BLAIRSTOWN TOWNSHIP, NJ (Warren County) — U.S. Congressman Josh Gottheimer (NJ-5) Monday urged New Jersey to take immediate action to release the federal investments clawed back to New Jersey for expanded broadband access in Sussex and Warren Counties and beyond. He also urged Sussex and Warren County utilize federal resources, too.
Nearly a year ago, Gottheimer stood with the Governor and many state and local elected officials, to highlight the $190 million that he helped New Jersey secure from the 2021 COVID-19 emergency relief package, also known as the American Rescue Plan (ARP), to expand and improve broadband access for more rural areas of New Jersey, including in Warren and Sussex Counties, and to other communities that lack high-speed connectivity.
After more than a year, the federal broadband resources allocated to the State of New Jersey from the American Rescue Plan have not yet been distributed.
“After more than a year, the state-allocated broadband resources from the American Rescue Plan have not been distributed and are still sitting in the state’s coffers. Appointments still haven’t been made to the 19-member Broadband Access Study Commission panel, which will ensure that investments are distributed appropriately. I’m asking the State to please take immediate action to release the federal investments clawed back to New Jersey for expanded broadband access here in Sussex and Warren Counties and beyond,” Gottheimer said. “I’m focused on working with the State and our local counties to immediately get out the resources and investments I helped claw back to New Jersey from Washington for expanded broadband in rural areas. Once released, these federal dollars will help build on the great strides we’ve made in broadband infrastructure over the last few years and continue to improve access for families, students, schools, small businesses, and healthcare.”

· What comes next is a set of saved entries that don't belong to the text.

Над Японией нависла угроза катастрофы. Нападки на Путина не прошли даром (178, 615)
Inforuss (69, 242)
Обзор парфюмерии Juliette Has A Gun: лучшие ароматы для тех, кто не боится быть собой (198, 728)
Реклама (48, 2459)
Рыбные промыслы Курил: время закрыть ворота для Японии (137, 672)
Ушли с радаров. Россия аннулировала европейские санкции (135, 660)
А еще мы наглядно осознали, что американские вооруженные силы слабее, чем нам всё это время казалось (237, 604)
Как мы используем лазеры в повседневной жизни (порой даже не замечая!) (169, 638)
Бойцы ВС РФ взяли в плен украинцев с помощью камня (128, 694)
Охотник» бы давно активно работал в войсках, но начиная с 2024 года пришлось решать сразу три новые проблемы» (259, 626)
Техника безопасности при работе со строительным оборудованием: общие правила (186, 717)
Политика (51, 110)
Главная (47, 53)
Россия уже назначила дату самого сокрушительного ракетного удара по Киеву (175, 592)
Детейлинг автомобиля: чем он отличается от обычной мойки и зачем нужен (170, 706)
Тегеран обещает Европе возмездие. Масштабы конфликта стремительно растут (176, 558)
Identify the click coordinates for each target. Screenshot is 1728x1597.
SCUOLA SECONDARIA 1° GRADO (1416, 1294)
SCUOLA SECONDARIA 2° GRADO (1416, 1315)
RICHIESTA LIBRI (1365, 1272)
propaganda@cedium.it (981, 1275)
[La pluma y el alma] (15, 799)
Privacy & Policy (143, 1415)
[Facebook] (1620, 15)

Gottheimer also strongly encouraged the county governments in Sussex and Warren to utilize resources allocated to them, and received, through the American Rescue Plan for broadband deployment and connectivity. Gottheimer helped claw back $27.25 million to the Sussex County government and $20.42 million to the Warren County government, as well as federal investment to each individual Fifth District town, to help with COVID-related expenses, including for infrastructure, sewer, and broadband.
The White House recently estimated 30 million Americans live in areas that lack broadband infrastructure to provide minimally acceptable speeds. In fact, public reporting from last year using data from the Federal Communications Commission (FCC) and Microsoft showed that only 44% of Sussex County households have broadband and only 46% of Warren County households have broadband.
Gottheimer was joined today outside the Blairstown Township Municipal Building by Blairstown Mayor Rob Moorhead, Hardwick Mayor Chris Jacksic, and Belvidere Councilman Joseph Roth.
Legislation Gottheimer Has Helped Lead and Pass to Expand Broadband Access in North Jersey:
- American Rescue Plan Act of 2021: Gottheimer clawed back $190 million to the State of New Jersey to expand and improve broadband access for more rural areas of New Jersey, including in Warren and Sussex Counties, and to other communities that lack high-speed connectivity. These broadband resources allocated to the State of New Jersey have not been distributed. Resources in the American Rescue Plan also go directly to every single county and town government in New Jersey, which resulted in $27.25 million directly to Sussex County’s government and $20.42 million to the Warren County government.
- 2020 Bipartisan COVID-19 Emergency Relief Package: Gottheimer helped negotiate this package and it was shaped by legislation originally written and agreed upon by the Problem Solvers Caucus, a bipartisan group Gottheimer co-chairs, and senators from both sides of the aisle. The package included resources for broadband programs nationwide, and established the Emergency Broadband Benefit Program to help low-income households access broadband and the COVID-19 Telehealth Program to help healthcare providers treat COVID patients through connected care technologies. Eight health care providers in Jersey received investments, totaling nearly $4.5 million clawed back to our state. This included more than $700,000 for Zufall Health Center, which has locations in Newton and Hackettstown.